DIRECTIONS:
Every line from the one with "Screen dimensions: 684x380" through the final line of the entries below should be returned exactly; leave out all other lines.
━━━
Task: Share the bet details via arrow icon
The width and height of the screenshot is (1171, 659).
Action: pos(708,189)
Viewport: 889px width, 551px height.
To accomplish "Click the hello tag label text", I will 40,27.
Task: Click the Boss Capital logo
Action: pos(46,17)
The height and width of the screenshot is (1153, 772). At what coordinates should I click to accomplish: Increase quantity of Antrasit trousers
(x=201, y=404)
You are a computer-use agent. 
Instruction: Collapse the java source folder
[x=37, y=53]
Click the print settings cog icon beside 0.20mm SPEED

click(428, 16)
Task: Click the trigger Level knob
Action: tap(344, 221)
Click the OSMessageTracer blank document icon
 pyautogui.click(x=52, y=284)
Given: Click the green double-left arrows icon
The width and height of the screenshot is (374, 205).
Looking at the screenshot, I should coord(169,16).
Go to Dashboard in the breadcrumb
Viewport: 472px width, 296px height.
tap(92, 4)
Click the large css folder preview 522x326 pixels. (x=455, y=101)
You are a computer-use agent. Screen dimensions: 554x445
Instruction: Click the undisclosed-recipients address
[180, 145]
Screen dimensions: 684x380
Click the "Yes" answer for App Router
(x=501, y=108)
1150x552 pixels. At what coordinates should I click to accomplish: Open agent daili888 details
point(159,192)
━━━
WRITTEN RESPONSE:
Screen dimensions: 684x380
Click the "Yes" answer for App Router
(x=501, y=108)
1150x552 pixels. At what coordinates should I click to accomplish: Open agent daili888 details
point(159,192)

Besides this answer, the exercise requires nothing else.